→ **DATA**:
%%

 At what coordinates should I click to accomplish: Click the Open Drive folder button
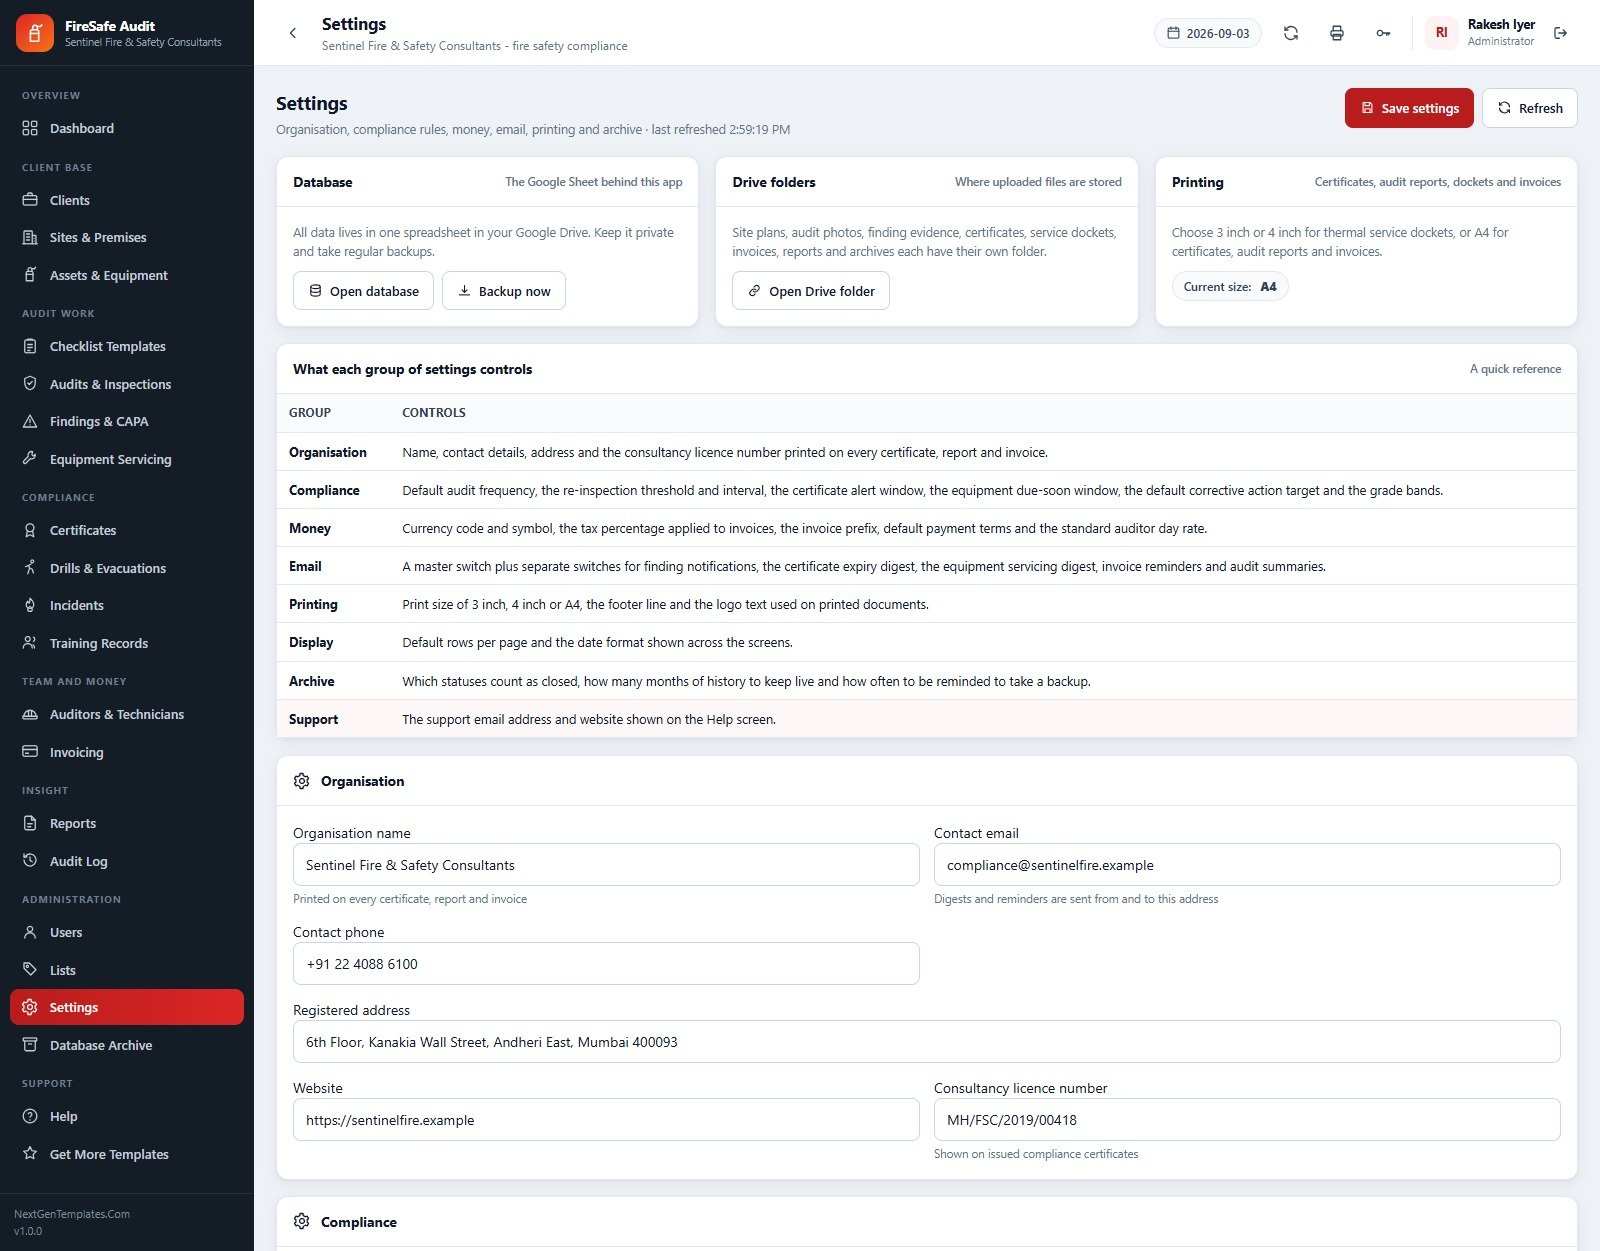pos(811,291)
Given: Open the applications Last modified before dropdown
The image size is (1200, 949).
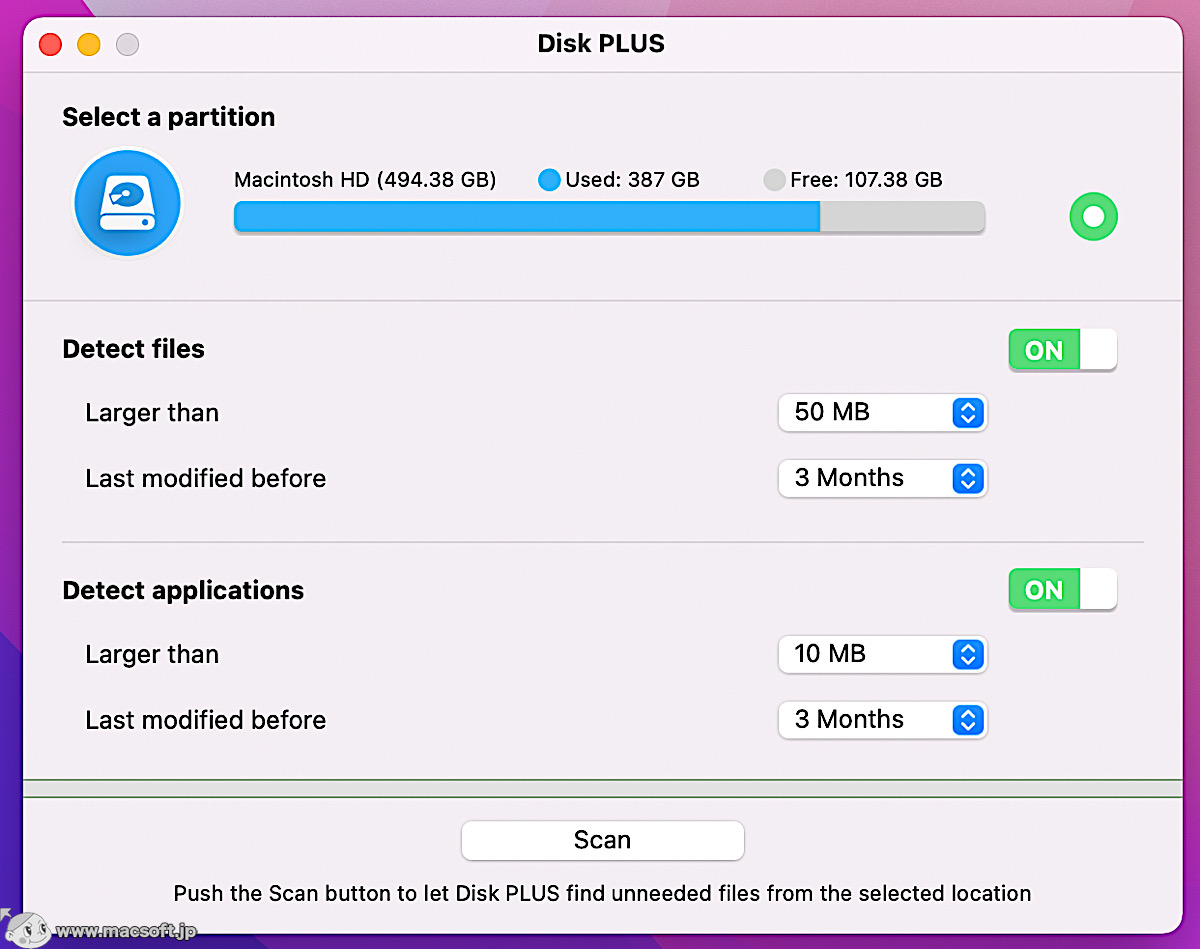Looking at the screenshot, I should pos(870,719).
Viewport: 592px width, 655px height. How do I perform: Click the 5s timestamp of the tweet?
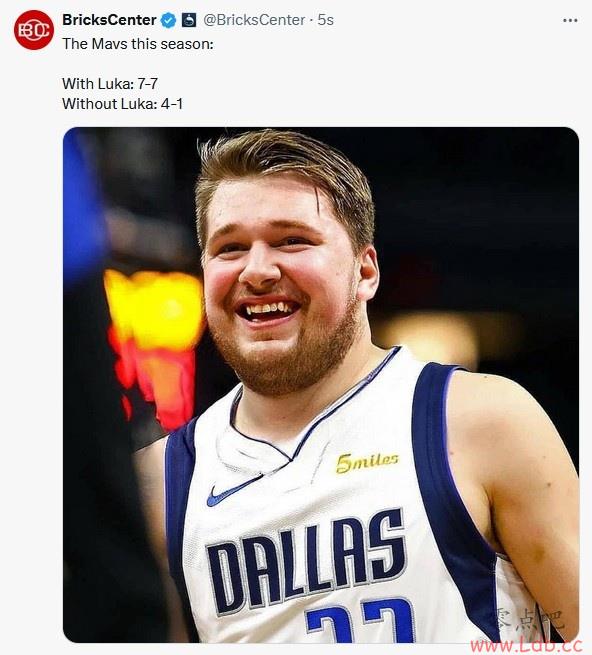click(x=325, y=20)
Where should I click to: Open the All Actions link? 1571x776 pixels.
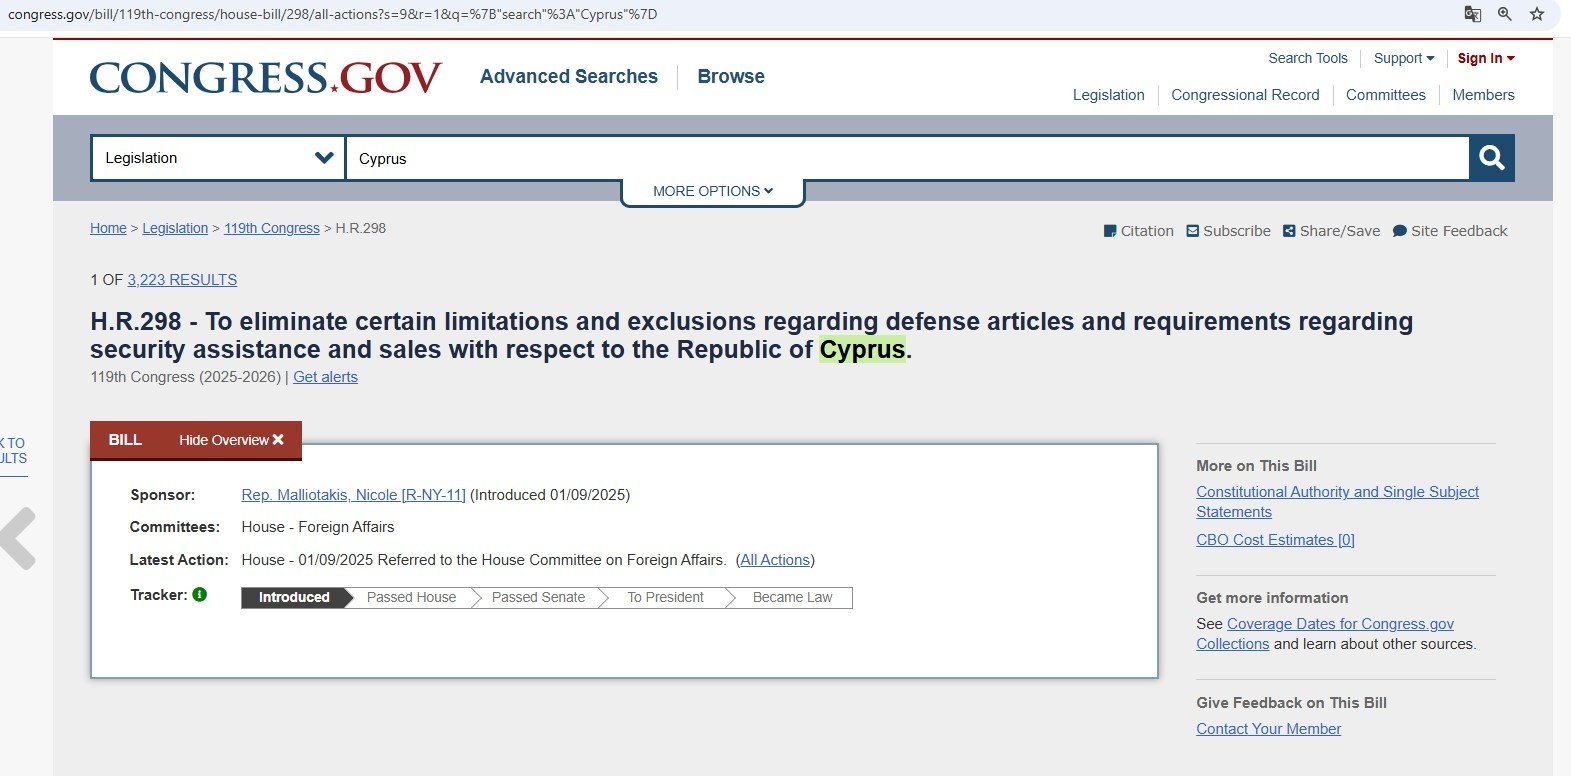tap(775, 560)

%%

→ **THE TASK**:
Transcribe exactly the lines running from the line with "Viewport: 592px width, 655px" to the last line of the entries. Pictures stay out of the copy.

→ **ANSWER FOR THE TASK**:
Viewport: 592px width, 655px height. How do I perform: Click the 5s timestamp of the tweet?
click(x=325, y=20)
Where should I click to: Open the All Actions link? 1571x776 pixels.
tap(775, 560)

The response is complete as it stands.